Researchers at Brigham and Women’s Hospital previously reported in eLife that serum levels of a bile acid called taurodeoxycholic acid (TDCA) and the amino acid valine were depleted in obese mice and were restored when the animals underwent sleeve gastrectomy. They also observed significant weight loss and reversed insulin resistance in obese mice treated with TDCA and valine.
In a new animal study, published in the American Journal of Transplantation, Stefan G. Tullius, MD, PhD, chief of the Division of Transplant Surgery at the Brigham, Markus Quante, MD, of the University Hospital Tuebingen, Jasper Iske, of the Institute of Transplant Immunology at Hannover Medical School, and colleagues present evidence that TDCA/valine may be a noninvasive alternative to bariatric surgery for improving transplant outcomes in patients with obesity.
Bariatric Surgery Prolonged Graft Survival
The researchers began by performing sleeve gastrectomy just prior to skin transplantation in a mouse model of diet-induced obesity. As expected, skin grafts were rejected significantly more rapidly in obese mice than lean mice.
Graft survival in sham-operated obese mice was the same as in obese controls. This suggested the prolongation in graft survival after bariatric surgery reflects anti-inflammatory effects linked to weight loss and/or metabolic changes.

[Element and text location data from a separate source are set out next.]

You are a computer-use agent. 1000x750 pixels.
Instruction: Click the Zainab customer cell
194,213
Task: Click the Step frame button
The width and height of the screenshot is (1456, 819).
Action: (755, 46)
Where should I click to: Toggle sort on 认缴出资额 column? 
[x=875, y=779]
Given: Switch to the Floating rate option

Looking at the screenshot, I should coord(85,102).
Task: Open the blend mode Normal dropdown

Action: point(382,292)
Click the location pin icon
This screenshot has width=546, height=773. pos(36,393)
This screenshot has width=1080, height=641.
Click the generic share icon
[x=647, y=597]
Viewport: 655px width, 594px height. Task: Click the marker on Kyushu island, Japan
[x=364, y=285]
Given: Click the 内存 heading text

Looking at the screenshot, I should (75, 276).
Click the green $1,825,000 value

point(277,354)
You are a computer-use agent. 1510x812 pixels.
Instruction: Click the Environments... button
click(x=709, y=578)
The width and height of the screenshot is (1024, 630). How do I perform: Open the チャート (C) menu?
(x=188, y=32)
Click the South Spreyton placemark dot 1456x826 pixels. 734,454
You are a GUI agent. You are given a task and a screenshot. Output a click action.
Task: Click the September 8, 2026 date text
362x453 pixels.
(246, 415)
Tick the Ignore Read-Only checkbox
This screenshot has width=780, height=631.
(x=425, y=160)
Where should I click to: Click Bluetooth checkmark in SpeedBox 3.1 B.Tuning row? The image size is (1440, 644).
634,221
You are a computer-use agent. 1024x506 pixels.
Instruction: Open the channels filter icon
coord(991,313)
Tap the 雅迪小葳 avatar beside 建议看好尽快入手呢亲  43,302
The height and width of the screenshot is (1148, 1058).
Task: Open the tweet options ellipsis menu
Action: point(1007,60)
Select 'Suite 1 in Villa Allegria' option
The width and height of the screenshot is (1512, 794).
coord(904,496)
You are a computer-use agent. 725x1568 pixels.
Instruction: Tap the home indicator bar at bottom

Effects of Bariatric Surgery on Alloimmunity
In exploring the anti-inflammatory effects of sleeve gastrectomy, the team found it attenuated T cell–mediated alloimmune responses, which is presumably what prolongs graft survival:
- Before graft rejection, obese mice exhibited significantly increased interferon-γ production by both splenic CD4+ and CD8+ T cells
- In contrast, obese mice that underwent sleeve gastrectomy displayed a dramatic decrease in IFN-γ expression, comparable with levels observed in lean controls, and increased levels of interleukin-10, which is well established to be anti-inflammatory
TDCA/Valine Prolonged Graft Survival
The researchers performed skin transplantation on obese mice, then gave them daily injections of either TDCA or the combination of TDCA and valine:
- Administration of TDCA alone prolonged skin graft survival significantly
- TDCA/valine treatment resulted in an even more pronounced prolongation of graft survival, comparable to that in obese mice that underwent sleeve gastrectomy
- TDCA/valine administered to lean animals did not affect graft survival
Immunomodulatory Effects of TDCA/Valine
Obese mice that were treated with TDCA/valine after transplantation consistently exhibited:
- Reduced CD4+ and CD8+ alloimmune responses
- Reduced levels of donor-specific antibodies
- Increased numbers of regulatory T cells
- Increased production of IL-10
Further experiments suggested the mechanism of the immunomodulatory effects of TDCA/valine: it affected the interaction of macrophages and T cells by restraining pro-inflammatory M1-macrophage polarization through TGR5 (a bile acid receptor) and cAMP signaling.
TDCA/valine treatment may represent a novel, noninvasive alternative to bariatric surgery for patients awaiting an organ transplant or for those who gain a substantial amount of weight after transplantation.